▶ **Objetivo 1**: No trecho sobre a correlação de Pearson, reescreva a parte que começa em "O coeficiente de" e termina em "medida de associação.", substituindo "gráfico de dispersão" por "diagrama de dispersão".
▶ **Objetivo 2**: Liste todos os títulos de seção numerados que aparecem no trecho sobre a correlação de Pearson.
▶ **Objetivo 3**: Prossiga com o trecho sobre os pressupostos da correlação de Pearson a partir do ponto em que ele termina.

##### Trecho

As duas variáveis devem ser medidas em uma escala contínua (são medidas no nível intervalar ou de razão). No exemplo, tanto a variável idade como o comprimento (comp) são variáveis contínuas.

  1. Variáveis devem estar como pares

As duas variáveis contínuas devem ser emparelhadas, o que significa que cada caso (por exemplo, cada participante) tem dois valores: um para cada variável.

  1. Independência das observações

Deve haver independência de casos, o que significa que as duas observações para um caso (por exemplo, a idade e o comprimento) devem ser independentes das duas observações para qualquer outro caso.

Se estes pressupostos forem atendidos, avalia-se os outros pressupostos:

  1. Relação linear entre as variáveis

O coeficiente de correlação de Pearson é uma medida da força de uma associação linear entre duas variáveis. Dito de outra forma, ele determina se há um componente linear de associação entre duas variáveis contínuas. Por esse motivo, verifica-se a relação entre duas variáveis, em um gráfico de dispersão, para ver se a execução de uma correlação de Pearson é a melhor escolha como medida de associação.

A variável idade é colocada como variável preditora (eixo x) e comp como desfecho (eixo y). O gráfico de dispersão anterior, mostra uma nítida correlação linear.

  1. Normalidade das variáveis

Para verificar se as variáveis têm distribuição normal, é possível usar o teste de Shapiro-Wilk, usando a função shapiro_test(), incluída no pacote rstatix:

dados %>% shapiro_test(idade, comp)

##########
##### Material fornecido

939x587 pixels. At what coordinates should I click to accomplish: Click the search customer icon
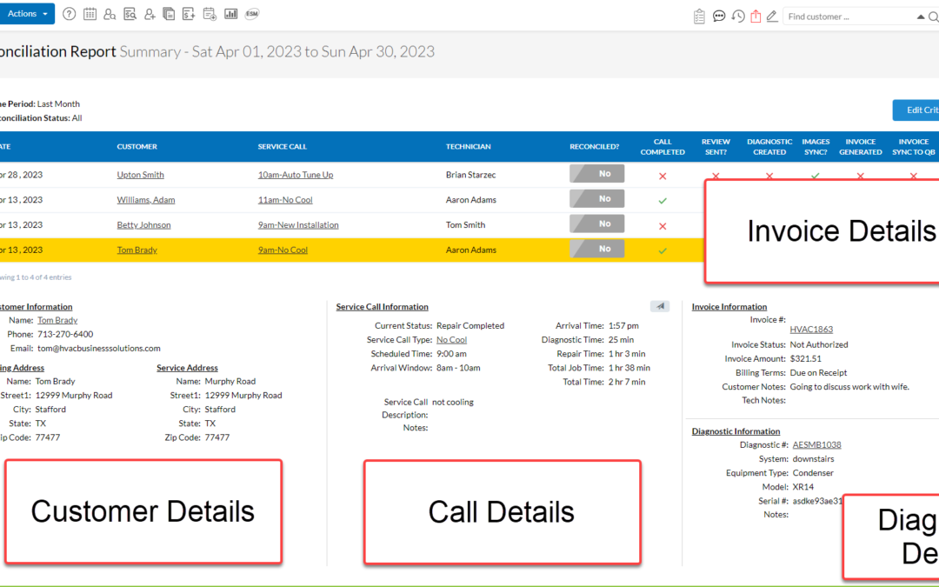(110, 15)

##########

▶ **Resultado do exercício 1**:
O coeficiente de correlação de Pearson é uma medida da força de uma associação linear entre duas variáveis. Dito de outra forma, ele determina se há um componente linear de associação entre duas variáveis contínuas. Por esse motivo, verifica-se a relação entre duas variáveis, em um diagrama de dispersão, para ver se a execução de uma correlação de Pearson é a melhor escolha como medida de associação.

▶ **Resultado do exercício 2**:
- Variáveis devem estar como pares
- Independência das observações
- Relação linear entre as variáveis
- Normalidade das variáveis

▶ **Resultado do exercício 3**:
# A tibble: 2 × 3
  variable statistic     p
  <chr>        <dbl> <dbl>
1 comp         0.958 0.141
2 idade        0.958 0.145

O teste de Shapiro-Wilk de ambas as variáveis retorna um valorp> 0,05, indicando que não é possível rejeitar a \(H_{0}\); os dados seguem a distribuição normal, portanto o pressuposto foi atendido.

  1. Pesquisa de valores atípicos

A identificação dos valores atípicos pode ser feita usando a função identify_outliers() do pacote rstatix.

 dados %>% identify_outliers(idade)
[1] id         idade      comp       irmaos     sexo       is.outlier is.extreme
<0 linhas> (ou row.names de comprimento 0)
 dados %>% identify_outliers(comp)
[1] id         idade      comp       irmaos     sexo       is.outlier is.extreme
<0 linhas> (ou row.names de comprimento 0)
  1. Homoscedasticidade

A homocedasticidade assume que os dados são igualmente distribuídos sobre a linha de regressão. Descreve uma situação na qual o resíduo é o mesmo em todos os valores das variáveis independentes. A heterocedasticidade (a violação da homocedasticidade) está presente quando o tamanho dos resíduos difere entre os valores de uma variável independente.

O impacto de violar o pressuposto da homocedasticidade é uma questão de grau, aumentando à medida que a heterocedasticidade aumenta. Dessa forma, avalia-se a homocedasticidade, observando os resíduos.

Uma correlação linear pode ser descrita por uma reta. Em uma correlação linear perfeita, a reta passa por todos os pontos. Normalmente, não é possível traçar uma reta que passe por todos os pontos. A melhor reta é aquela que promove o melhor ajuste,ou seja, é aquela cuja distância dos pontos até a reta é a menor possível. Os resíduos são a diferença entre o valor observado e o valor previsto pelo melhor ajuste, estabelecido pelo modelo de regressao linear.

  • Construção do modelo: Para ajustar a um modelo linear, usa-se a função lm que deve conter um objeto da classe formula tipo (x ~ y) como argumento. Demais características da função podem ser obtidas com ?lm ou direto na ajuda do RStudio. O modelo será atribuído a um objeto denominado mod_reg.
mod_reg <- lm(comp ~ idade, dados)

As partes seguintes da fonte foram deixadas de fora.